The cloak left behind.

I intend to use chapters 39 and 40 of Genesis as the backdrop to the easter story over the next few days.

“Now Joseph had been taken down to Egypt. Potiphar, an Egyptian who was one of Pharaoh’s officials, the captain of the guard, bought him from the Ishmaelites who had taken him there. The Lord was with Joseph so that he prospered, and he lived in the house of his Egyptian master. When his master saw that the Lord was with him and that the Lord gave him success in everything he did, Joseph found favour in his eyes and became his attendant. Potiphar put him in charge of his household, and he entrusted to his care everything he owned. From the time he put him in charge of his household and of all that he owned, the Lord blessed the household of the Egyptian because of Joseph. The blessing of the Lord was on everything Potiphar had, both in the house and in the field. So Potiphar left everything he had in Joseph’s care; with Joseph in charge, he did not concern himself with anything except the food he ate. Now Joseph was well-built and handsome, and after a while his master’s wife took notice of Joseph and said, “Come to bed with me!” But he refused. “With me in charge,” he told her, “my master does not concern himself with anything in the house; everything he owns he has entrusted to my care. No one is greater in this house than I am. My master has withheld nothing from me except you, because you are his wife. How then could I do such a wicked thing and sin against God?” 10 And though she spoke to Joseph day after day, he refused to go to bed with her or even be with her. 11 One day he went into the house to attend to his duties, and none of the household servants was inside. 12 She caught him by his cloak and said, “Come to bed with me!” But he left his cloak in her hand and ran out of the house.” (Genesis 39 v 1-12)

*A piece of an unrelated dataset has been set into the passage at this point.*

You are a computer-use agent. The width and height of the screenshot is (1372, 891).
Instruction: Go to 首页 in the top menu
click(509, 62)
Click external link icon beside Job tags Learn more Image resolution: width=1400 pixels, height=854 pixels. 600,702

There is a cloak left behind, in the hands of what was the enemy.  She will hold it up as evidence. It becomes the thing that condemns an innocent man.

Maundy Thursday is, among many things, a night of betrayal. Judas goes out into the night with thirty pieces of silver jangling in his pocket. The disciples argue about who is greatest even as Jesus wraps a towel around his waist and kneels at their feet.

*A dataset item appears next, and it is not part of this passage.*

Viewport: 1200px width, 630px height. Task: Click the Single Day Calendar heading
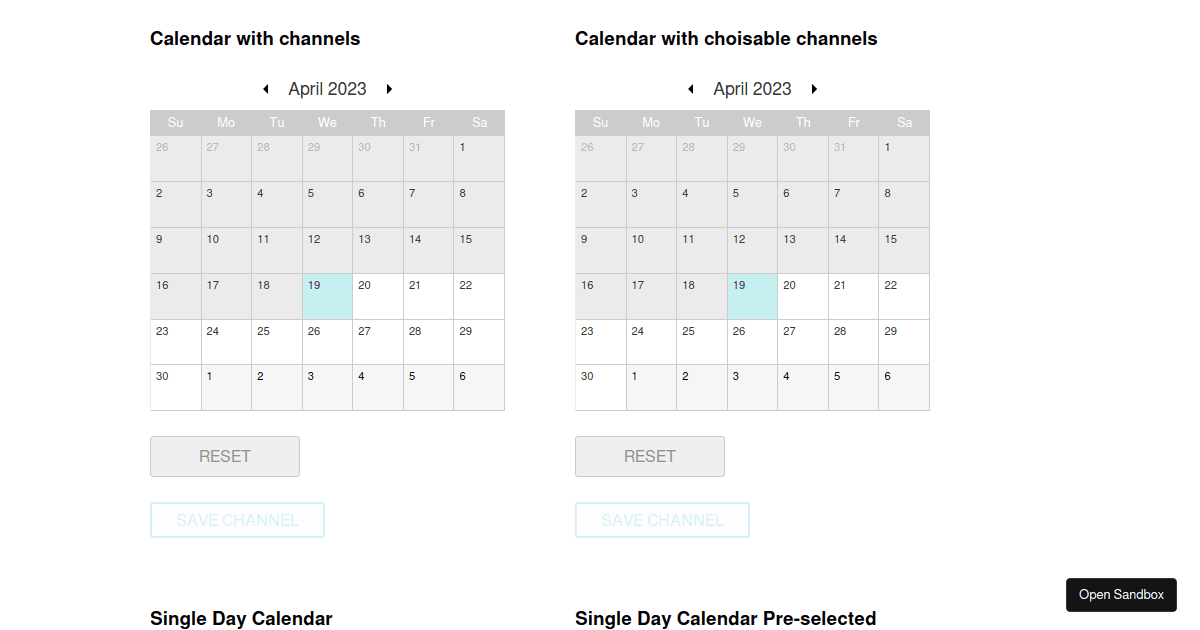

“Now Joseph was handsome in form and appearance. And after a time, his master’s wife cast her eyes on Joseph and said, ‘Lie with me.’ But he refused.” V 6-8.

Joseph refuses. He refuses on the grounds of loyalty to his master and to his God.

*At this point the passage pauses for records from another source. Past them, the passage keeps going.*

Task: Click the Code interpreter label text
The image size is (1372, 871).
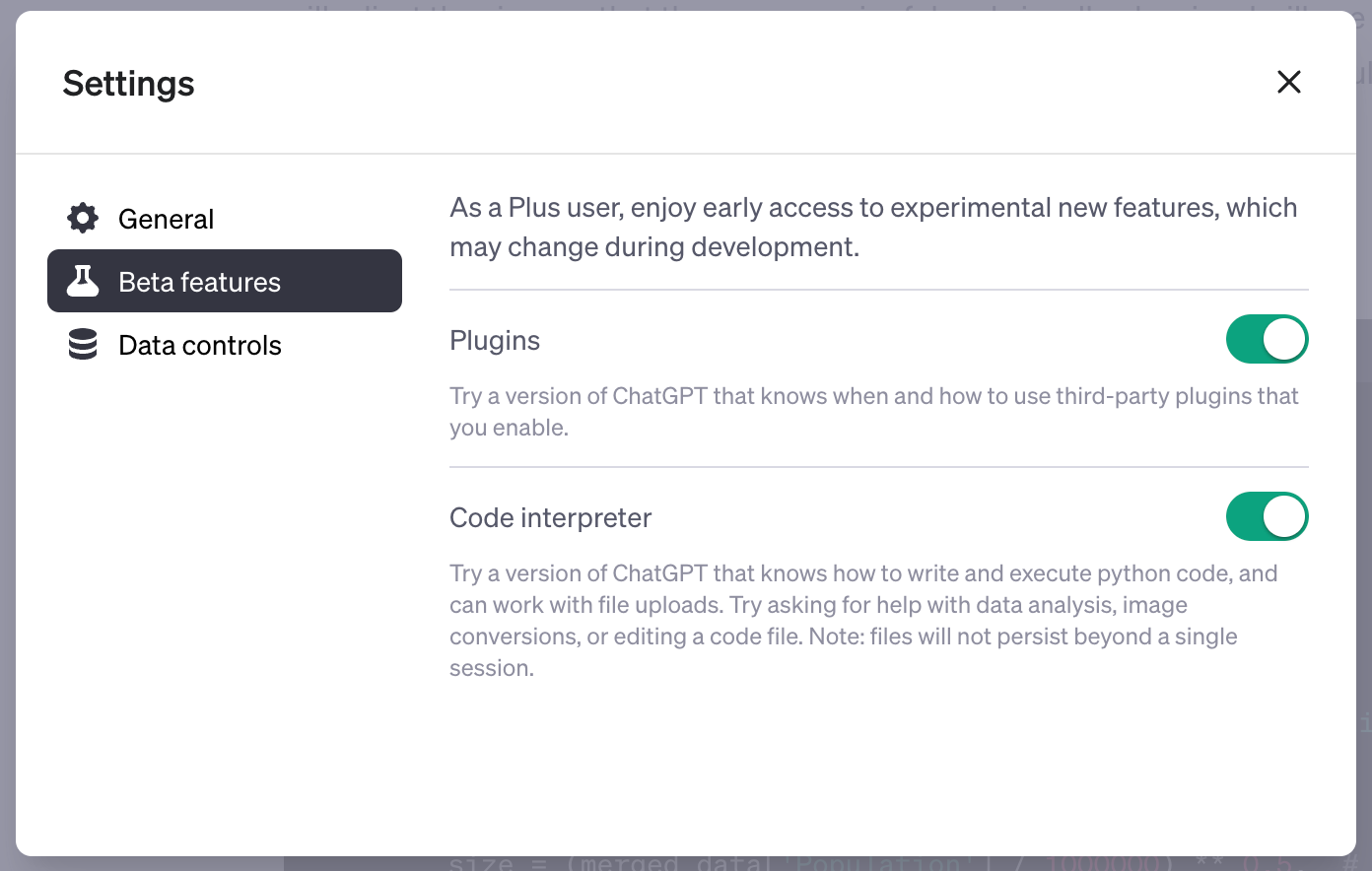Action: point(551,518)
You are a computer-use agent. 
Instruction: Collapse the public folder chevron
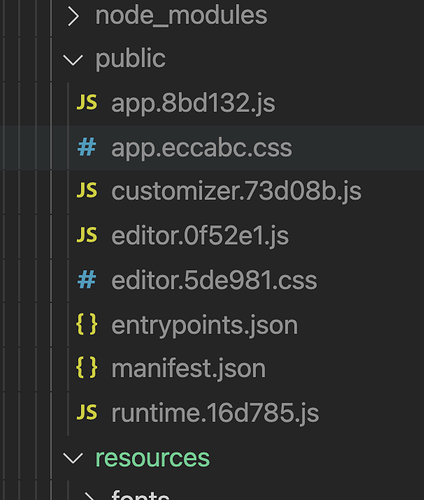tap(73, 60)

The irony of the Thursday night in Gethsemane is that Jesus had every opportunity to leave. Three times he prays; three times he returns to find the disciples asleep.

Joseph could have made a different calculation. Potiphar’s wife was persistent — the text tells us she pressed him “day after day.” He could have reasoned that one small compromise would avoid catastrophe. Instead, on the day she grabbed his cloak, and he ran, he chose integrity over safety. “She caught him by his garment, saying, ‘Lie with me.’ But he left his garment in her hand and fled and got out of the house” v12.

Something is always left behind when innocence is betrayed. Joseph leaves his cloak. Jesus, in a detail only Mark records, leaves a young man running naked into the night when the soldiers reach for him (Mark 14:51–52). Joseph’s abandoned cloak and Jesus’ arrest in Gethsemane share the same shape: an innocent man, a false accusation, a garment left behind.

Today, sit with the image of a man fleeing a house, leaving everything in the hands of those who wish him harm. And then remember that this is not only Joseph’s story. The cloak has been left behind. Thursday ends in darkness. But there’s more to come.

Joseph will not stay in that house. He runs. And what he leaves behind, that cloak, will be used against him. Innocence, it turns out, is no protection. It never has been. But the story does not end in Potiphar’s house, just as it does not end in a dark garden. Friday is coming. And beyond Friday, something no one in either story could yet see.